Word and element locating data
## Start

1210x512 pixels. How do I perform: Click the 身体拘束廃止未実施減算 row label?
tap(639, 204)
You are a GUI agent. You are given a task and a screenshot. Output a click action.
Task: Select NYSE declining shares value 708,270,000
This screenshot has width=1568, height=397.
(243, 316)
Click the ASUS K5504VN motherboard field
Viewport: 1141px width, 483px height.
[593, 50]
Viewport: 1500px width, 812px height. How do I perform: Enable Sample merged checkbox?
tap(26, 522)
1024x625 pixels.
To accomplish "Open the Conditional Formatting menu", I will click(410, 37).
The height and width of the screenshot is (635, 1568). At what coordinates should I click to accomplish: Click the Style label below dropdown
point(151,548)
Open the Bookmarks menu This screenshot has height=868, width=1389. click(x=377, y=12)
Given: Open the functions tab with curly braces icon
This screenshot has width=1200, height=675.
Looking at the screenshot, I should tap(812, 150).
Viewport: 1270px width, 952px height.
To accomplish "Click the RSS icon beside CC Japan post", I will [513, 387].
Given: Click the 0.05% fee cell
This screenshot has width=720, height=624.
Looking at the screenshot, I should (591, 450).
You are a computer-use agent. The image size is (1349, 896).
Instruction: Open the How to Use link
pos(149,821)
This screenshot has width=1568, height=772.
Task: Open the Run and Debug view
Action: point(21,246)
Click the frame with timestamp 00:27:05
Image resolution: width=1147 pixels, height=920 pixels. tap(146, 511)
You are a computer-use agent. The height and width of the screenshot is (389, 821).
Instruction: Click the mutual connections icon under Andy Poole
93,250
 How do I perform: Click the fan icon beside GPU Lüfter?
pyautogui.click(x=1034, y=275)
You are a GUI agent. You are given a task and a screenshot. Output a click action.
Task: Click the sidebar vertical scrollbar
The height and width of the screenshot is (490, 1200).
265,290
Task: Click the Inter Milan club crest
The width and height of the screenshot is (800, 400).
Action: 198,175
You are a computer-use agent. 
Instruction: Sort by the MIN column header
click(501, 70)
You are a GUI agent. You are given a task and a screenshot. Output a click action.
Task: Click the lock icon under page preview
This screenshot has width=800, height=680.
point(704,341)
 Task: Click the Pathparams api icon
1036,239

## End

_Aim:_ Copy the listing above line for line, keeping every character unchanged.

_In response:_
1210x512 pixels. How do I perform: Click the 身体拘束廃止未実施減算 row label?
tap(639, 204)
You are a GUI agent. You are given a task and a screenshot. Output a click action.
Task: Select NYSE declining shares value 708,270,000
This screenshot has width=1568, height=397.
(243, 316)
Click the ASUS K5504VN motherboard field
Viewport: 1141px width, 483px height.
[593, 50]
Viewport: 1500px width, 812px height. How do I perform: Enable Sample merged checkbox?
tap(26, 522)
1024x625 pixels.
To accomplish "Open the Conditional Formatting menu", I will click(410, 37).
The height and width of the screenshot is (635, 1568). At what coordinates should I click to accomplish: Click the Style label below dropdown
point(151,548)
Open the Bookmarks menu This screenshot has height=868, width=1389. click(x=377, y=12)
Given: Open the functions tab with curly braces icon
This screenshot has width=1200, height=675.
Looking at the screenshot, I should tap(812, 150).
Viewport: 1270px width, 952px height.
To accomplish "Click the RSS icon beside CC Japan post", I will [513, 387].
Given: Click the 0.05% fee cell
This screenshot has width=720, height=624.
Looking at the screenshot, I should (591, 450).
You are a computer-use agent. The image size is (1349, 896).
Instruction: Open the How to Use link
pos(149,821)
This screenshot has width=1568, height=772.
Task: Open the Run and Debug view
Action: point(21,246)
Click the frame with timestamp 00:27:05
Image resolution: width=1147 pixels, height=920 pixels. tap(146, 511)
You are a computer-use agent. The height and width of the screenshot is (389, 821).
Instruction: Click the mutual connections icon under Andy Poole
93,250
 How do I perform: Click the fan icon beside GPU Lüfter?
pyautogui.click(x=1034, y=275)
You are a GUI agent. You are given a task and a screenshot. Output a click action.
Task: Click the sidebar vertical scrollbar
The height and width of the screenshot is (490, 1200).
265,290
Task: Click the Inter Milan club crest
The width and height of the screenshot is (800, 400).
Action: 198,175
You are a computer-use agent. 
Instruction: Sort by the MIN column header
click(501, 70)
You are a GUI agent. You are given a task and a screenshot. Output a click action.
Task: Click the lock icon under page preview
This screenshot has width=800, height=680.
point(704,341)
 Task: Click the Pathparams api icon
1036,239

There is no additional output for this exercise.